Let’s say you’re having lunch with a friend of yours, and when you take a bite of your sandwich and swallow, you start to cough uncontrollably. You manage to drink some water and get it under control and your friend explains to you that your sandwich “went down the wrong way”. What do they mean by this and what actually happens when this occurs?
In: Biology
If you look up the anatomy of the throat you will see there are two tubes, the trachea that leads to the lungs, and the esophagus that leads to the stomach. There is a mechanism to switch the track like a train depending on whether you are breathing or initiating swallowing.
When it “goes down the wrong tube” your brain mixed or confused the two, or you didn’t coordinate it properly, which causes water or food to go towards your lungs instead of your stomach.
Edit: in which case your body has a reaction to expel that from your lungs which causes you to cough.
Literally exactly that.

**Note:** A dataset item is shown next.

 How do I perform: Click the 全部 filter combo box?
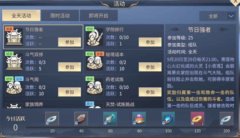tap(217, 16)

The tube that goes from your mouth to your stomach and the tube that goes from your nose/mouth to your lungs are the same tube for the first bit. There’s a little flap of muscle called the epiglottis that’s supposed to close the hatch to your lungs while you eat so you don’t get food in your lungs. Alas, it doesn’t always do its job very well, and sometimes food goes down the lung pipe instead of the stomach pipe, and you have to cough to get the food out of your airway.
Remember kids: evolution doesn’t produce the *best* organisms, it produces the *good enoughest* organisms
Your throat splits into two paths – one path goes down to your stomach, the other goes down to your lungs. When you swallow, you have a flap called the epiglottis that blocks that path to your lungs – food and drink goes down into your stomach, and the path down to your lungs stays clear. Air goes one way, food goes another.
If you swallow weirdly, or if there’s a problem with that flap, a bit of your food might go down that windpipe – we call it *aspiration*. Your body *really* hates that happening, because food getting into your lungs can cause damage or infections like pneumonia. And of course, if a blockage is big enough, you can choke to death. So coughing is the body’s way of forcing that food back up towards your throat, so that it can reroute to your stomach, keeping your windpipe and your lungs clear.
Similar to this, sometimes when I swallow some food or drink, it’s like my throat wasn’t “ready” to swallow and it _hurts_ going down.
Definitely did not go down the wrong pipe, but _something_ odd happened.
In my mind I imagine that my esophagus is an elevator and somehow the food rawdogged it directly down the shaft, instead of waiting for the elevator to arrive.